Mir blutet das Herz momentan, denn es ist ein großer Verlust für mich und macht mich viel einsamer als ich es jetzt war. Es ist eine Sache, per Mail oder Telefon in Kontakt zu stehen oder jemand wirklich hier zu haben. Und noch dazu gehen sie so weit weg, da kann ich sie nicht mal besuchen, denn ich vertrage das Fliegen nicht gut und meinen Hund könnte ich da auch nicht mitnehmen.

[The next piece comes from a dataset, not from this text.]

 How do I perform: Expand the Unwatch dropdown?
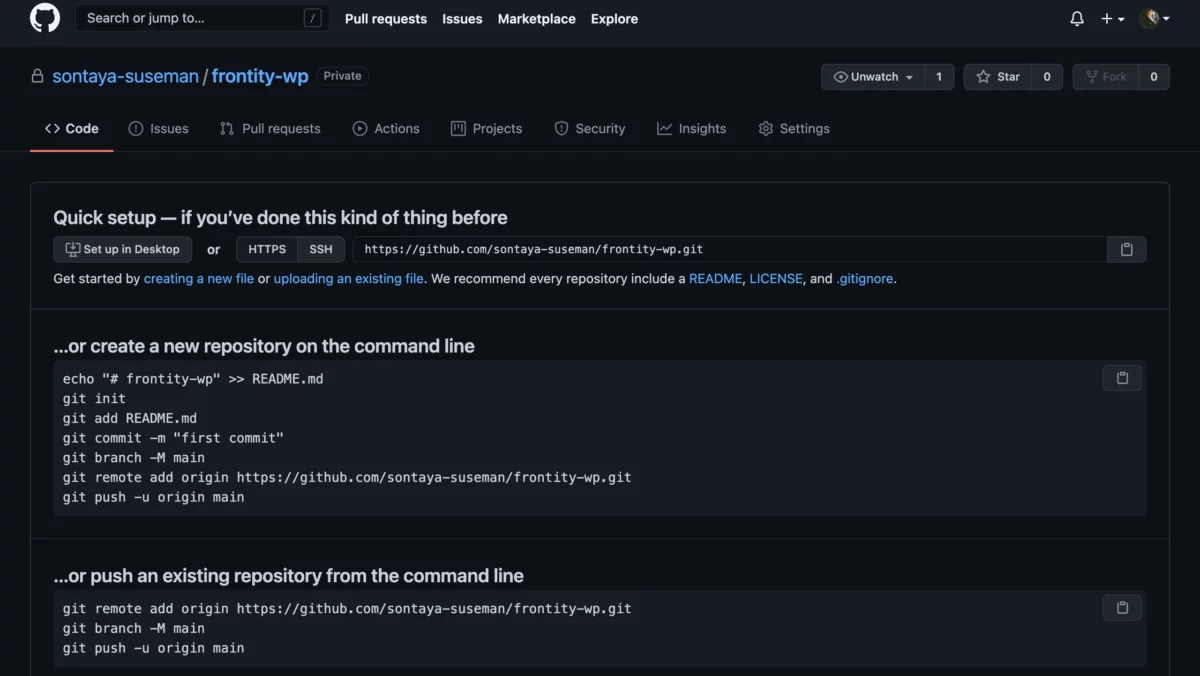(x=873, y=77)
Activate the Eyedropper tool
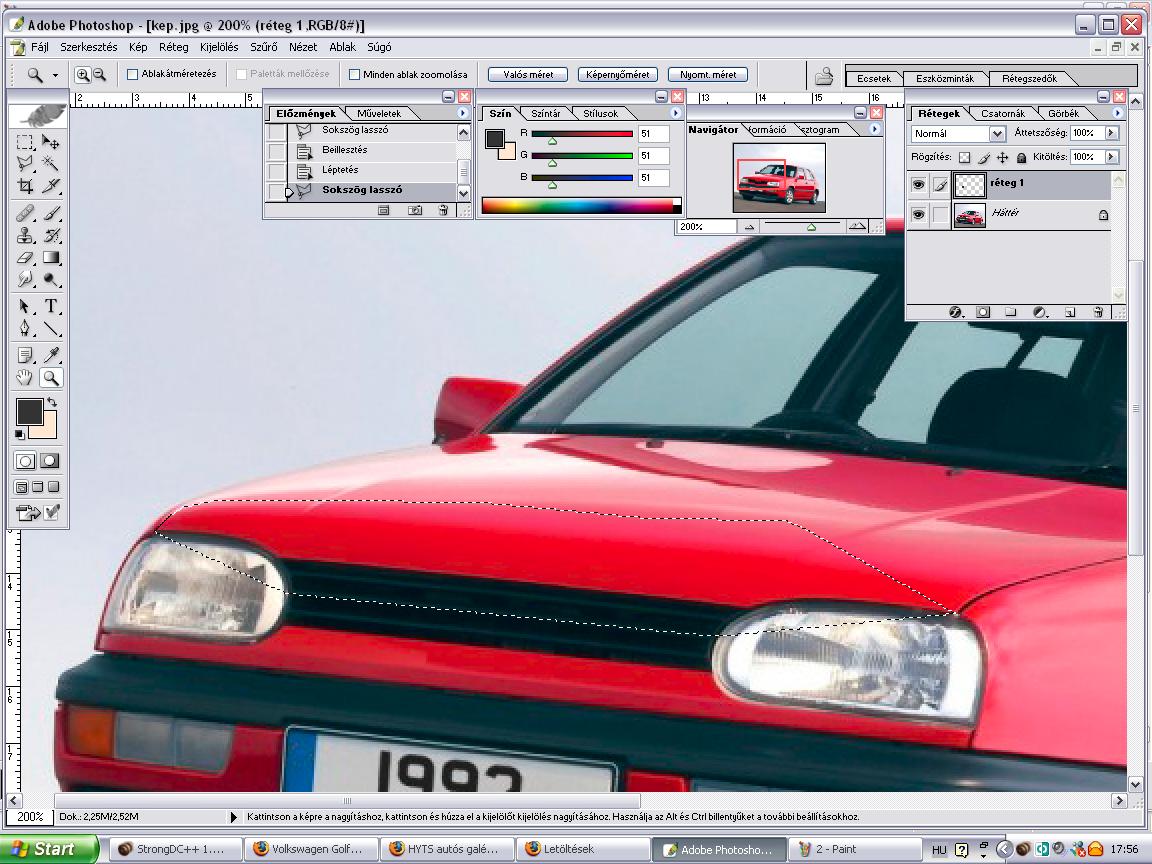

Mir tut richtig das Herz weh - auch körperlich ist da so ein Druck um den Brustkorb. Ich kann meine Gefühle nicht ausschalten, sie sind eben so, wie sie jetzt sind. Da ist so viel Traurigkeit in mir und auch eine Menge Hoffnungslosigkeit. Der Gedanke ist noch so neu, er hat mich ganz erschlagen. Ich denke, das wird sich erst mit der Zeit wieder bessern. Ich war völlig unvorbereitet darauf, weil ich sicher war, sie gehen nicht weg.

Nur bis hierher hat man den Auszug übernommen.